Abercrombie and Fitch’s policy of not stocking women’s pants larger than a size ten, or women’s sizes XL and XXL—though it stocks those sizes for men, because while men can be big because they’re muscular and athletic, there’s no way women could possibly be larger than a size ten without being hideously heavy or freakishly tall, apparently—is a long-standing one. But it’s been back in the news of late, and I kind of love this Ellen DeGeneres monologue about the company’s choice, which is of course Abercrombie and Fitch’s to make:
I was particularly struck by this line, when DeGeneres asks “What are we aspiring to? ‘Honey, do these jeans make my butt look invisible?'” It’s a crack that gets at the two options for women in mass-market fashion. If you’re heavier than a size ten, companies like Abercrombie and Fitch, and plenty of actual individuals would like you to disappear so they’re spared the sight of you wearing their clothes in a way inconsistent with their brand, or so they’re spared the sight of you at all. And if you do fit in the acceptable range of sizes, it means you’re within striking distance of shrinking into a different kind of invisibility.

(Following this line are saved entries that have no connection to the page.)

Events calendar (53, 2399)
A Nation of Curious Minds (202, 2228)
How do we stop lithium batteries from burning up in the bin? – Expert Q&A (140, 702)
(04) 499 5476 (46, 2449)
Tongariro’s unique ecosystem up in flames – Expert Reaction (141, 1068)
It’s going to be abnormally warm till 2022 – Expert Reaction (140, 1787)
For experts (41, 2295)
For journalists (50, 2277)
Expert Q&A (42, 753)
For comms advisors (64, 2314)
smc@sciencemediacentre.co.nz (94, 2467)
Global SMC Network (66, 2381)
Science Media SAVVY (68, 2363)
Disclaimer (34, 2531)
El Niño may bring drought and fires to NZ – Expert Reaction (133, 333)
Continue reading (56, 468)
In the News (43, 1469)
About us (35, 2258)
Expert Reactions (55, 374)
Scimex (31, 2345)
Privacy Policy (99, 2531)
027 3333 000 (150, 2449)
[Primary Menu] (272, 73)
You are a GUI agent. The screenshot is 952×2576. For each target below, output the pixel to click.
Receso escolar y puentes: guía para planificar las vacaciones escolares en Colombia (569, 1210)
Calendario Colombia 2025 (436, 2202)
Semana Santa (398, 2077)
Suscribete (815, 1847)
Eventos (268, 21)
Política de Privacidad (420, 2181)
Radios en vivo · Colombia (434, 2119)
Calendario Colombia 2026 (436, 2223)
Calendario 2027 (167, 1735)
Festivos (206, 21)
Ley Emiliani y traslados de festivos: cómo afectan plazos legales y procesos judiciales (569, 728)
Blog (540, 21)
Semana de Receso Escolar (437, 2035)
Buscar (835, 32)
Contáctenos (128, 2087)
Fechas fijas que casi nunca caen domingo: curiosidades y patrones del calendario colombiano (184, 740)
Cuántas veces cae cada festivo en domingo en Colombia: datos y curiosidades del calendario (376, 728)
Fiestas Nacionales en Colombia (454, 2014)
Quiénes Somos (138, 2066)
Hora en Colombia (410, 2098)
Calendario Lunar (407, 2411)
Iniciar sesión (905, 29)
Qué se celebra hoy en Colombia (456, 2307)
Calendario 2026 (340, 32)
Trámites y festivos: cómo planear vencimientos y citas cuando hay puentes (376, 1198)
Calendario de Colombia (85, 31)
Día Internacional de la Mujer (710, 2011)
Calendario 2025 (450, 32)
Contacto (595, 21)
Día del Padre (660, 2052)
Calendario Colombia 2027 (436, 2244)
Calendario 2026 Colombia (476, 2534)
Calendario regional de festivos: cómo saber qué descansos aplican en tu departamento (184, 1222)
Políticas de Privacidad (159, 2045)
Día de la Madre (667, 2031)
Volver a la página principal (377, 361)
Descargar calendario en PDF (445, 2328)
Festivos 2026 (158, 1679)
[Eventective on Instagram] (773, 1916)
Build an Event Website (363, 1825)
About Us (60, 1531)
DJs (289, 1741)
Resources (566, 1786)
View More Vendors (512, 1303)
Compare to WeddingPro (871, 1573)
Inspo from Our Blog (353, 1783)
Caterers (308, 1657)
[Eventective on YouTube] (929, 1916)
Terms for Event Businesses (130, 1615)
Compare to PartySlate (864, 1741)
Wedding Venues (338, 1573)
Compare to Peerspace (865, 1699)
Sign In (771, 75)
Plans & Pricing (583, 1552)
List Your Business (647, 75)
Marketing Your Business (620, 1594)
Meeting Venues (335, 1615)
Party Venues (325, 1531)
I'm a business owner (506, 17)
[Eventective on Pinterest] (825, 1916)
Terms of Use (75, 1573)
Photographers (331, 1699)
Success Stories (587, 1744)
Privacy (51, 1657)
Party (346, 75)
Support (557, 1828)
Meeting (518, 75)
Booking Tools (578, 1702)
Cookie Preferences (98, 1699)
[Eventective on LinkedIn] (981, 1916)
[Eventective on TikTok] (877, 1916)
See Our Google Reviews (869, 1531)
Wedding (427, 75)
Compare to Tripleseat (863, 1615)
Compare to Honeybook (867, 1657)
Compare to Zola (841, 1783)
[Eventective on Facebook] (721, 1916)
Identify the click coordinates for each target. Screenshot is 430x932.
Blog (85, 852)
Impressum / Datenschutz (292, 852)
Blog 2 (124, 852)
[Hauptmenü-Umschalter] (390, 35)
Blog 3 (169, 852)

You’d think a mass-market clothing retailer would be proud of its ability to make any consumers look attractive, rather than being very clear that it has no idea what to do with consumers who wear anything larger than a size ten. And you might also think that a retailer that wants to be an aspirational brand might consider whether it’s positioning itself out of the reach of its potential customers it wants to capture.